** AVAILABLE RECORDS follows **

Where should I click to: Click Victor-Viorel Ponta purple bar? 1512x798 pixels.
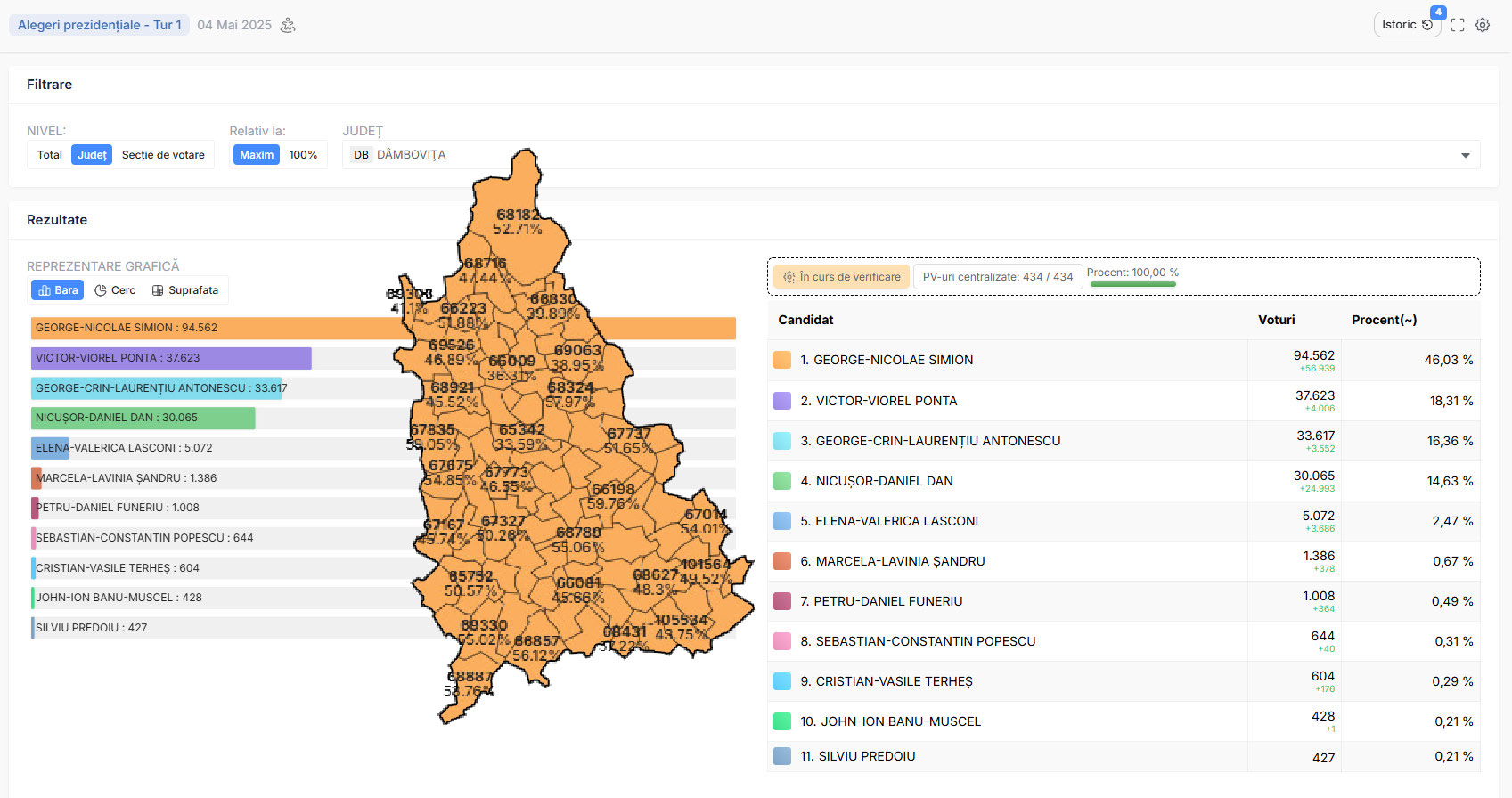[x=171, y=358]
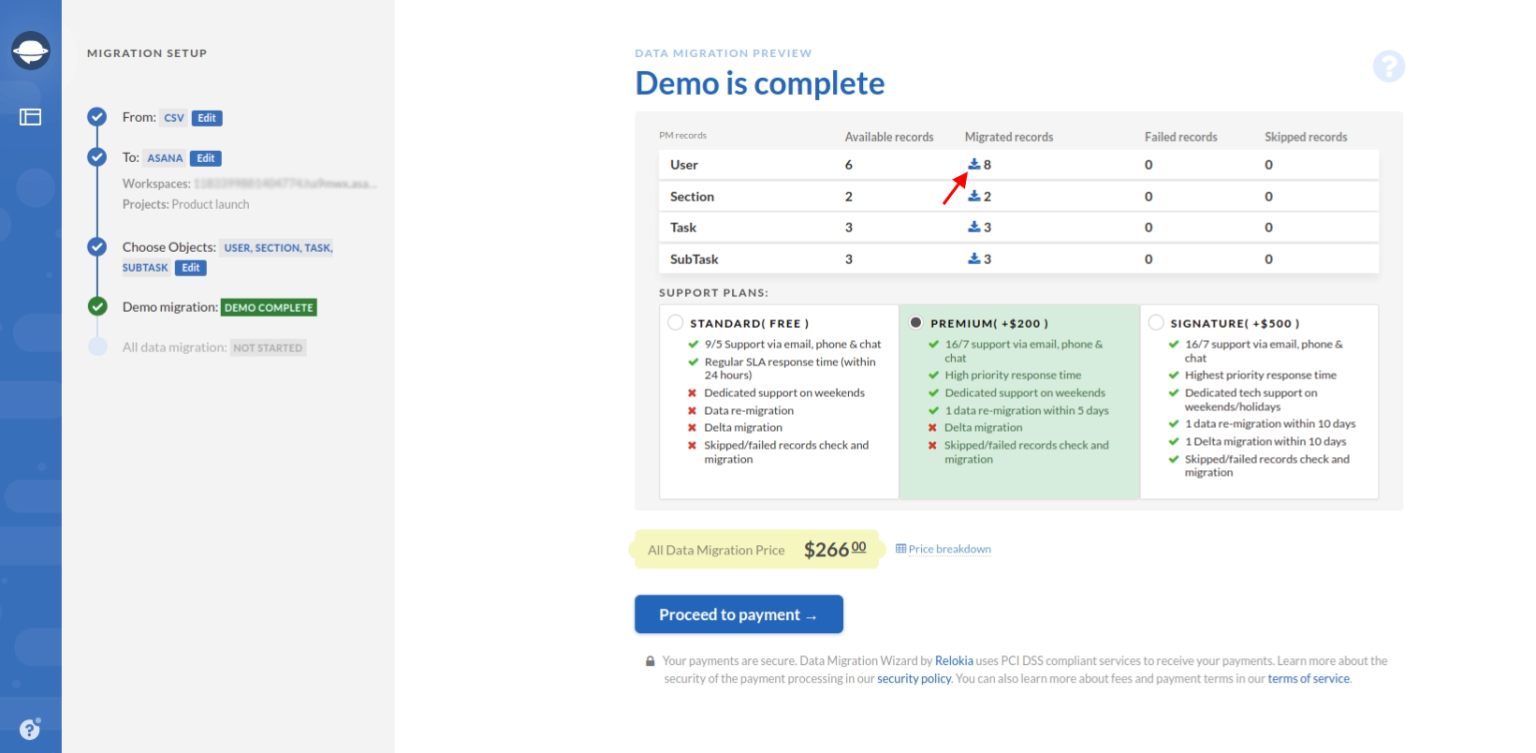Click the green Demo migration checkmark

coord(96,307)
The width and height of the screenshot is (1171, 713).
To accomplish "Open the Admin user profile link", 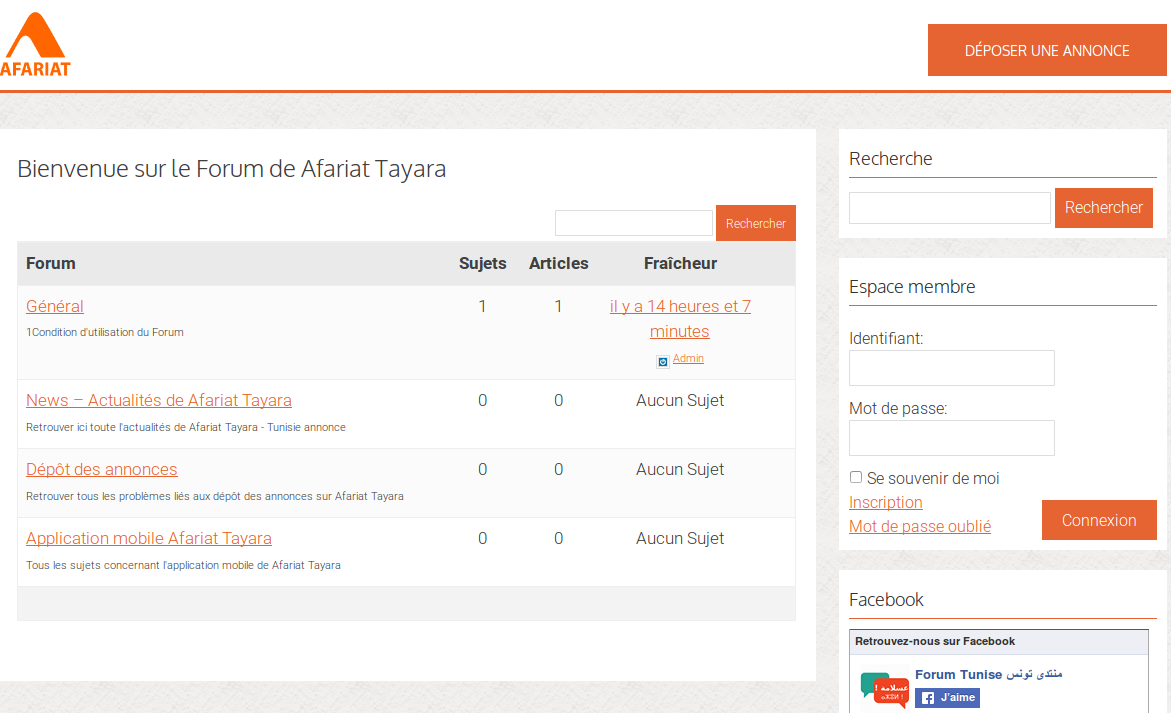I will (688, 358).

** End of AVAILABLE RECORDS **
** AVAILABLE RECORDS follows **

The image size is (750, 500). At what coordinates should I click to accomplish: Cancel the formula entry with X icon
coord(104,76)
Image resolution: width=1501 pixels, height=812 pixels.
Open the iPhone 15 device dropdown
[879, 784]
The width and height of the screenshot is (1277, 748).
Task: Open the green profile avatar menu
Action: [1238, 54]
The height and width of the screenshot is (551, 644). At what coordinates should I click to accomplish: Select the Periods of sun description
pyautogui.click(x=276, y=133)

** End of AVAILABLE RECORDS **

Going back to the entries above, set down exactly the lines that begin at the one with "The image size" and end at the one with "Image resolution: width=1501", both included, and nothing else.

# ANSWER SPACE
The image size is (750, 500). At what coordinates should I click to accomplish: Cancel the formula entry with X icon
coord(104,76)
Image resolution: width=1501 pixels, height=812 pixels.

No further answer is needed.